Moving in Memphis
I had read about Memphis Area Transit Authority President/General Manager William Hudson, Jr.’s beginnings in public transportation before going to visit MATA, but I had to ask him about it when we sat down to talk about what’s happening at the Memphis agency.
It was when he was little, riding the bus, that he watched the bus drivers and thought, I can do that. “Back then I didn’t know it was public transportation, it was just transportation,” he says. “We had to ride the bus but riding the bus was really fun.”
Hudson continues, “Back in those days it was segregated and we had a certain day to ride the bus.
“I never have forgotten it; we were riding the bus to the zoo and there was a white section and a black section and we got a little too close to the white section and so the driver pulled us off and I think the thing we were more concerned about was not so much them pulling us off, but the fact of being afraid of what our mother was going to say,” he says. “We had to walk all the way back.”

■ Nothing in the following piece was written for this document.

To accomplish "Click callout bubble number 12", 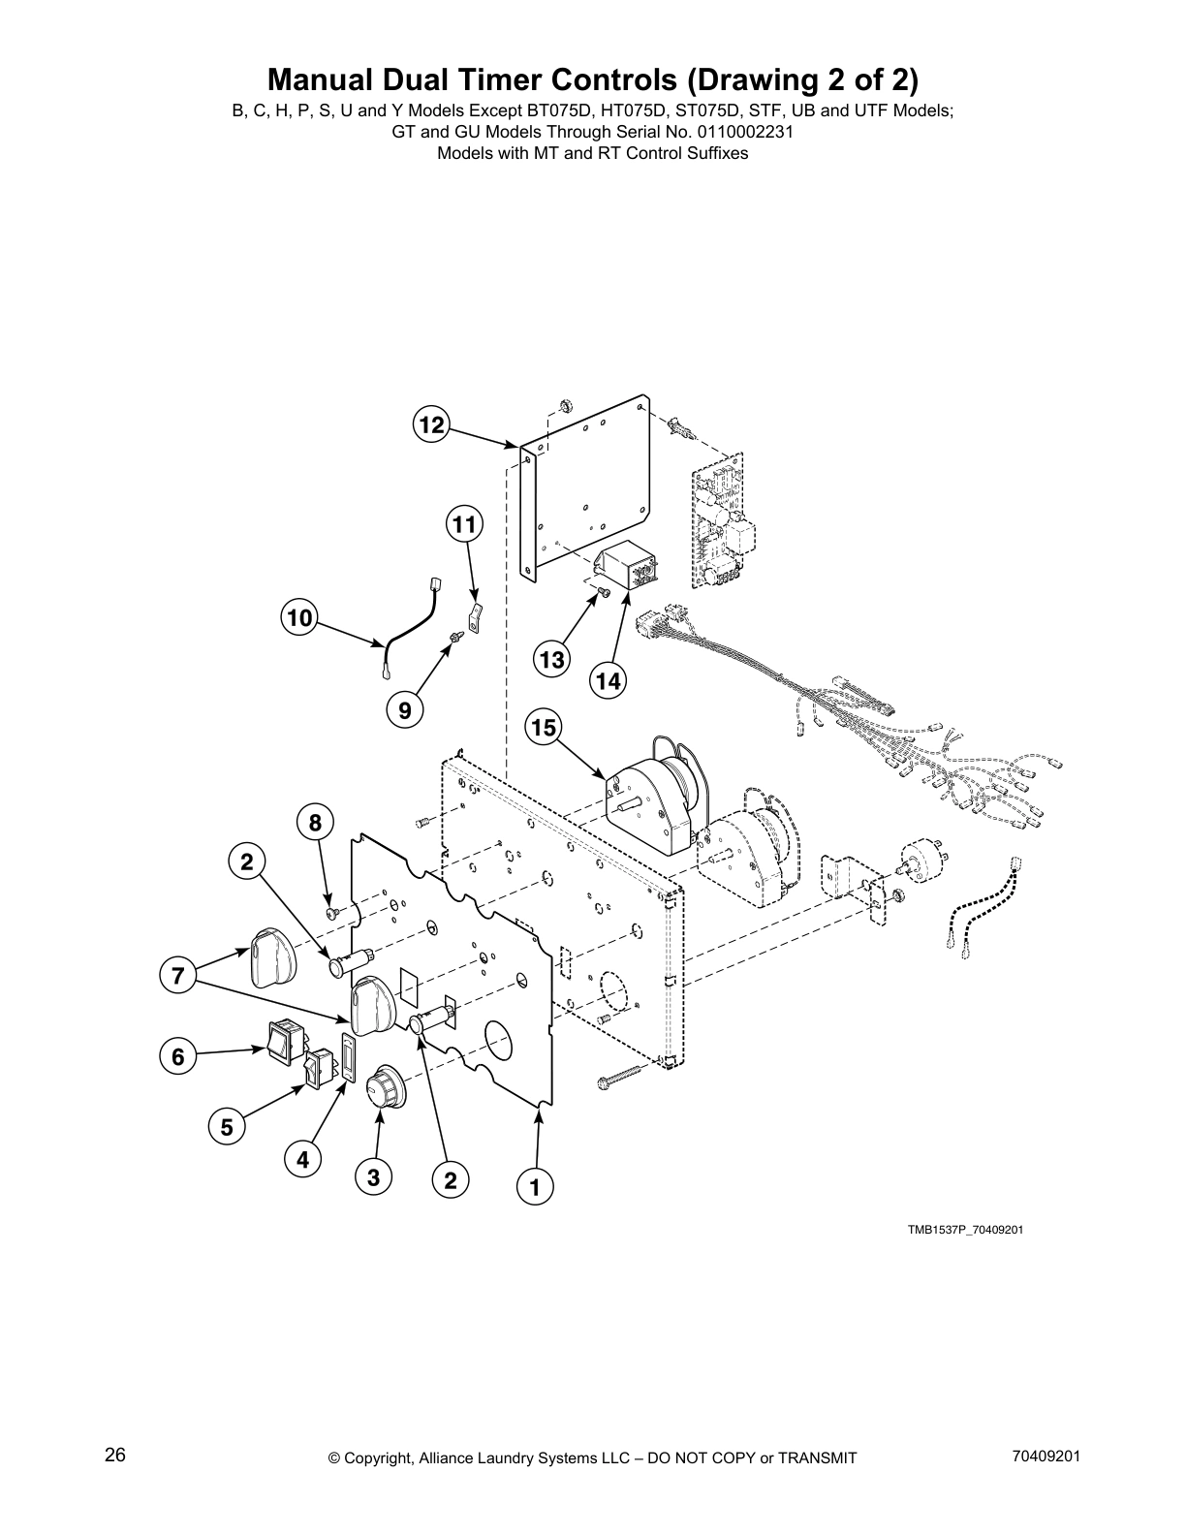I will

The transit authority was always in the back of his mind, Hudson says, and when he and several friends heard they were hiring, they went and put in applications. “We did and at that point I had no idea. No idea I would get an opportunity to drive a bus.”

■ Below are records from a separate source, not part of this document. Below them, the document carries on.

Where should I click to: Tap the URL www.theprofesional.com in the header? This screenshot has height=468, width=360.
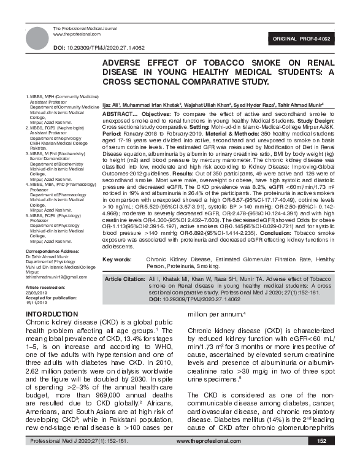coord(74,35)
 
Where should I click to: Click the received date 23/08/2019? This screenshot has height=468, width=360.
coord(36,293)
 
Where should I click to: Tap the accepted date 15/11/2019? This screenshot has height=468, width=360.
coord(36,302)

Hudson drove a bus for 13 years and driving him to continue on was the people. “I like people,” he says of the people he was serving and those that were around him, “dedicated to providing the kind of service we’ve never really had money to provide,” he says.

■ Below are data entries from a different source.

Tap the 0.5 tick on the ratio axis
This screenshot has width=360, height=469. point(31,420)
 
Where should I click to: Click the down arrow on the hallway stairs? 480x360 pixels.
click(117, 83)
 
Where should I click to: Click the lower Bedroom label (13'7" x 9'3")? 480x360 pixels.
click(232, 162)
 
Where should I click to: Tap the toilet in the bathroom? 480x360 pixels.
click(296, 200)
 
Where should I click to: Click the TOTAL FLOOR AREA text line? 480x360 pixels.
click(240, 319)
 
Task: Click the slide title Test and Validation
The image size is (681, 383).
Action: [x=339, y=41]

His career started as a bus driver, and then he began to work through the various departments: scheduling, customer service, parts and maintenance and then ended up in operations. “I find that’s where I really wanted to be; so I’ve been in ops since, all the way up until I became general manger in ’93,” he says.
After working up through the different departments, he knows a little bit about all of it. “I can give some input in to everything but not being the master of any,” he says with a smile. “When you’ve been in the battlefield and they know you’ve been there, there’s an added respect.
“I’ve always allowed my people to do their jobs, I don’t interfere with it in that sense, but I’m always there for counseling, support or advice.”
Spending an entire career in Memphis, he says the experiences and relationships with the community and local government has been beneficial. “I know a lot of the decision makers,” Hudson explains. “That really helps us and with MATA not having a dedicated funding source, we have to go to the city and the state and Feds for our capital and in some cases operating, they can support that.”
He says the reason he’s able to do that is because of the staff, which also has longevity at the agency. Hudson rattles off a list of staff that has been with the agency, all for around 20 years.
“They become experienced and they become more valuable, and if they weren’t good people, they wouldn’t stick around; you wouldn’t allow it,” Hudson says. “So it makes your job easier. And when the turnover does come – the retirement – we try to have succession planning in place.”
Recently, the director of rail, Ms. Harris, retired and the person that took her place had been her assistant for five or six years, so he was able to step right in to the position. “And now we have another young lady working, and he’s training her so he can have a good assistant. If something happens and he leaves, then we have somebody to take over.
“Same thing in paratransit. The manager, James, has been here 35 years, Linda’s been here 10, 12, and she’s been his understudy,” Hudson says. “He said he may retire at the end of this year and she’ll be ready to step right in, so we’re pretty well prepared.
“There’s no way we’ll be able to replace the experience he has when he walks out, but she’ll get it. She’ll get it and that’s the way it works.”